What you need to do: Which lines of the data contain the string "zoom"? Show each of those lines in full, treating uppercase and lowercase as different.

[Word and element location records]
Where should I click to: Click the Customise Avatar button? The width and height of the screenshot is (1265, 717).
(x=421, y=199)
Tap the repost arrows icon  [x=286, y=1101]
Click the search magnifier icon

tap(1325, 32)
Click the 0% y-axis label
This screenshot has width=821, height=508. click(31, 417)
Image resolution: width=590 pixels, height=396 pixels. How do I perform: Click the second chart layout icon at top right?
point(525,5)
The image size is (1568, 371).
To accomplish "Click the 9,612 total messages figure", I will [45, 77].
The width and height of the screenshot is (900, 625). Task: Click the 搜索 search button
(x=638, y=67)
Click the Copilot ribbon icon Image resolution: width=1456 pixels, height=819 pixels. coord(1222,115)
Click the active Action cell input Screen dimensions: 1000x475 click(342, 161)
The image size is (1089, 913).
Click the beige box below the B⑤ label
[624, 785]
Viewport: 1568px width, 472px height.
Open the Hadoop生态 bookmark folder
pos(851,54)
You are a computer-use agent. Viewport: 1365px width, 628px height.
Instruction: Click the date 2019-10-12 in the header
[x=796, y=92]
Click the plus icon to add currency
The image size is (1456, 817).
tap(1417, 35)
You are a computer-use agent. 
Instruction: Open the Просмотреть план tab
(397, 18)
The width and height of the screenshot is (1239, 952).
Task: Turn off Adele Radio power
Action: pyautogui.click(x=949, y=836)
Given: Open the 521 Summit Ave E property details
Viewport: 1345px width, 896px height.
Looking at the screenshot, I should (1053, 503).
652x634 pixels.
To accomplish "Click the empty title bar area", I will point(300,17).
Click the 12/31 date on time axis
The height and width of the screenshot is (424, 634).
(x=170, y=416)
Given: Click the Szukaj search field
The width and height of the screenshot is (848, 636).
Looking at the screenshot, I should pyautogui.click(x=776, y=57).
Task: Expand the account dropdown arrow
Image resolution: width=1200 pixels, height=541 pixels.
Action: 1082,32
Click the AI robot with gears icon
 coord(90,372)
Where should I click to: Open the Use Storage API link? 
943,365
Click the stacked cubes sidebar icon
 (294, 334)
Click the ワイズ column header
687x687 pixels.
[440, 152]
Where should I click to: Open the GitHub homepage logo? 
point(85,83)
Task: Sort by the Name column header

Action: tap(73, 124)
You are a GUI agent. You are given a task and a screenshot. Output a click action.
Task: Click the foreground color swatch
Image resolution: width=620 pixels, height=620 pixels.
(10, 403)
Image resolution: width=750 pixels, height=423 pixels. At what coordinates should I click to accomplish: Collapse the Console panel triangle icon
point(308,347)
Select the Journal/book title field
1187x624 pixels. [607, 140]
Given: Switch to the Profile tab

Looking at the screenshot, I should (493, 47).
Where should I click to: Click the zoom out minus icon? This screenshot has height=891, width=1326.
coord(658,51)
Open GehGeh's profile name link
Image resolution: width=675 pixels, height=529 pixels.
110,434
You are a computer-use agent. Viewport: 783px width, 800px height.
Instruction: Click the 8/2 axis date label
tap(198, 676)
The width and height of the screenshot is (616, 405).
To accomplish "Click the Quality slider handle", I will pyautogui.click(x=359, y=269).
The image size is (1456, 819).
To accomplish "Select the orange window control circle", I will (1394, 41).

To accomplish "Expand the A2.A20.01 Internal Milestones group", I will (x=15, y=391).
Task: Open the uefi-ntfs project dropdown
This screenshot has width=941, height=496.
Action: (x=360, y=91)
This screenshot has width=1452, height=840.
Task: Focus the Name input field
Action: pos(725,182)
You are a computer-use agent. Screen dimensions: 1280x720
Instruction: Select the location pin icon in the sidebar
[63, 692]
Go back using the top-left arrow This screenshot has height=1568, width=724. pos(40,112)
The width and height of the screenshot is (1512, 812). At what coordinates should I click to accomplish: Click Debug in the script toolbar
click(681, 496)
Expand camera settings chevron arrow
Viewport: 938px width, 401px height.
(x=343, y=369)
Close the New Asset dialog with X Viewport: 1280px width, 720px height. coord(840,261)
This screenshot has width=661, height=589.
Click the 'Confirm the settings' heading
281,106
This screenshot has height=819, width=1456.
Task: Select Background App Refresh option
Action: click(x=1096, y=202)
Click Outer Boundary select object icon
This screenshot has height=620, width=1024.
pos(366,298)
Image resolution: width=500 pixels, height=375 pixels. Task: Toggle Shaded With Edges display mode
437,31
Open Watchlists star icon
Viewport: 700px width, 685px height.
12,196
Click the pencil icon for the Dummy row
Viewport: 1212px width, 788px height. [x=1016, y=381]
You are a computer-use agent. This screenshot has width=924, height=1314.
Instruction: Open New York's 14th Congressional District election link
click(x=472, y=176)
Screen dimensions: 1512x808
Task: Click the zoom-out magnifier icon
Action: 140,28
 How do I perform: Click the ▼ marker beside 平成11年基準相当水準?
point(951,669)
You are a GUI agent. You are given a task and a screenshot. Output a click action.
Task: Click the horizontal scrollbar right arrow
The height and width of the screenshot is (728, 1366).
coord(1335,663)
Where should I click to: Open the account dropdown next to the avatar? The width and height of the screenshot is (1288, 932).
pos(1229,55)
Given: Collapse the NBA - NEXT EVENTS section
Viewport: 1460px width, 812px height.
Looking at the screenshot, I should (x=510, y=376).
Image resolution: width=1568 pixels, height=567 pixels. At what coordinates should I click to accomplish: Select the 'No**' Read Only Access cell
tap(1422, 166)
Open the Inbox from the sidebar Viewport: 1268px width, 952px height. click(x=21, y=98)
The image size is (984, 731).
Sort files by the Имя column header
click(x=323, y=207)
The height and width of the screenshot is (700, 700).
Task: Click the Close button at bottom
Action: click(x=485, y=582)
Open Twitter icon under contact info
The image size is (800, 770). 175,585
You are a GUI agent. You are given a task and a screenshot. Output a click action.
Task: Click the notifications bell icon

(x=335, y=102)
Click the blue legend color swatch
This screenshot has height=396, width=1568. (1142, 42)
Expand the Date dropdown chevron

Response for this exercise:
Where should I click to: Click the zoom out minus icon? This screenshot has height=891, width=1326.
Task: Click the zoom-out magnifier icon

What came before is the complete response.